Misrepresentation is falsified information reported on an insurance application to obtain a policy. If misrepresentations are found, insurers can contest the validity of the policy and subsequent claims, and the applicant could be charged with insurance fraud.
Insurance companies have a contestability period, usually two or three years, to challenge a claim based on evidence of misrepresentation. Once the contestability period ends, the insurer will not be able to deny a claim based on the information provided on the application unless the company can prove fraud.
Types of Misrepresentations
Some of the most common types of misrepresentations include a person’s occupation, hobbies, assets, age, alcohol and tobacco usage and income.
If an insurance company wants to cancel a policy because of misrepresentations, the company must satisfy four requirements.
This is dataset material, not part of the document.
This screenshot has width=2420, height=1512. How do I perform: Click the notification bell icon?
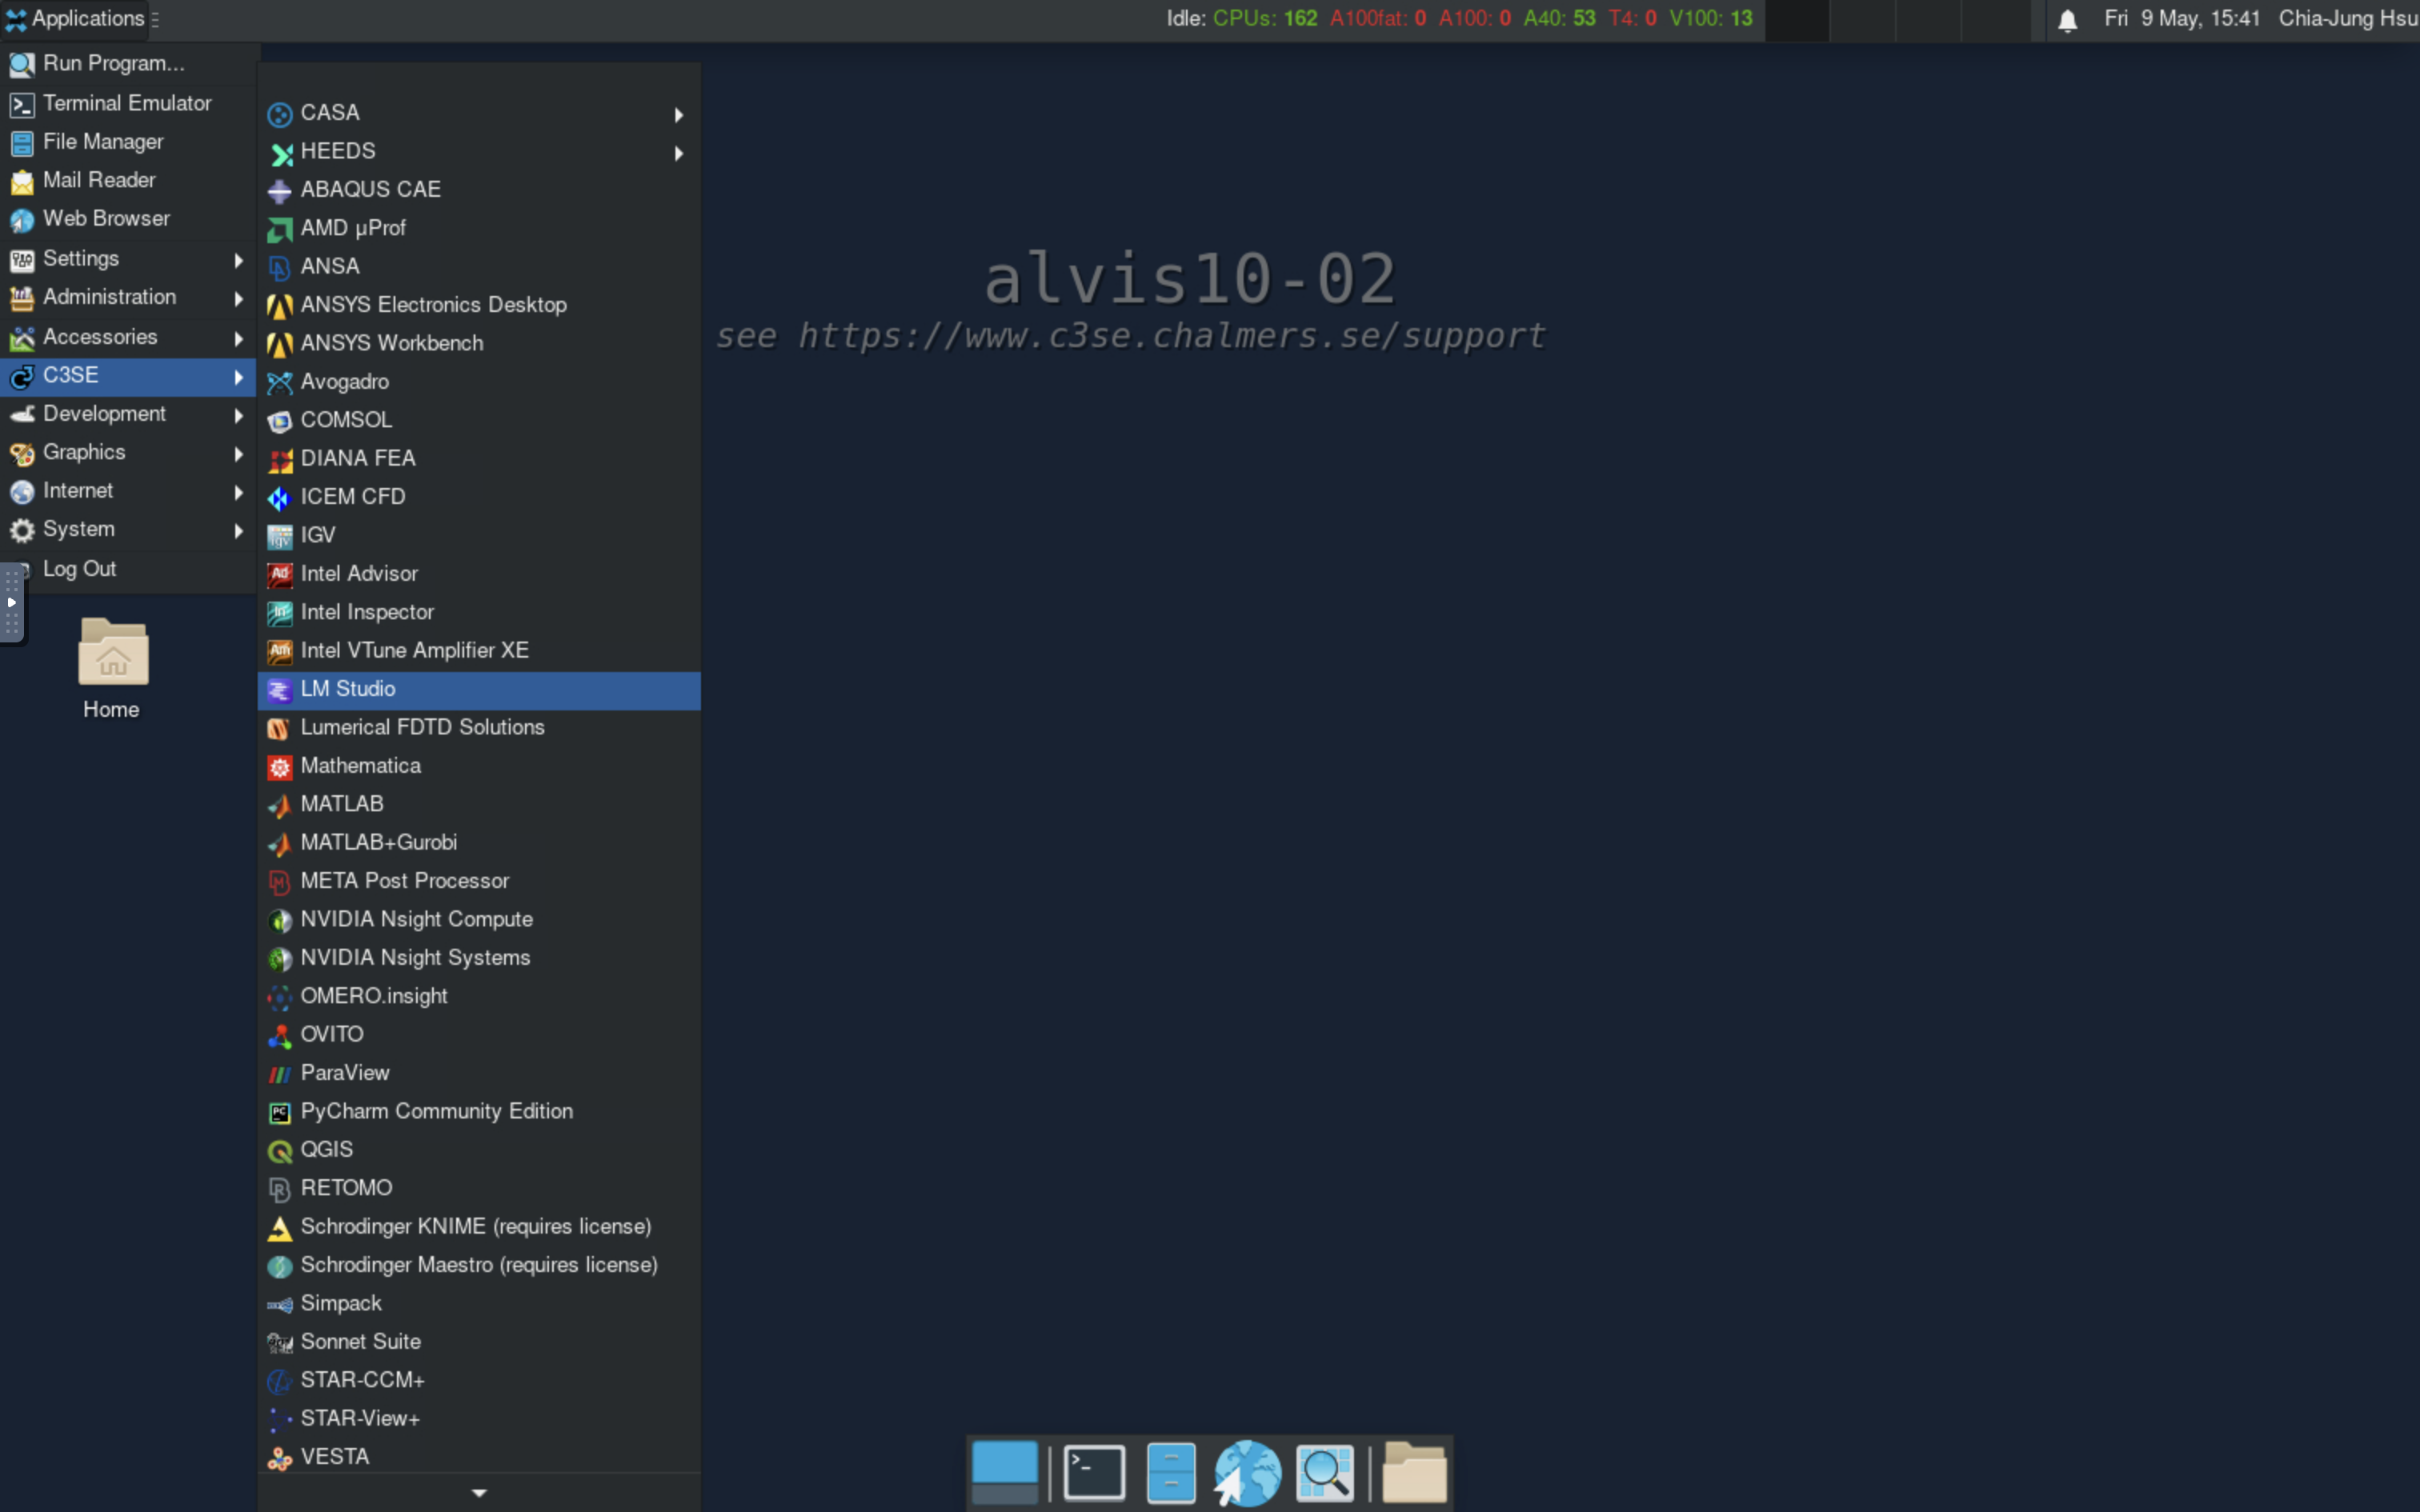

Insurers must prove the misrepresentation exists, that the misrepresentation is fraudulent or material, that the misrepresentation persuaded the insurer to grant coverage, and the company must justify their reliance on the misrepresentation.
Insurance application information is stored with the Medical Information Bureau (MIB). If a person is denied coverage and applies with another company, that company also has access to the application information. The information is stored to prevent insurance fraud, which is when someone lies on their application to get coverage.
If a person is found to have provided misrepresentations on an insurance application, then coverage will be denied. Misrepresentations can cause policies that are in force to be canceled and claims to not be honored by the insurer.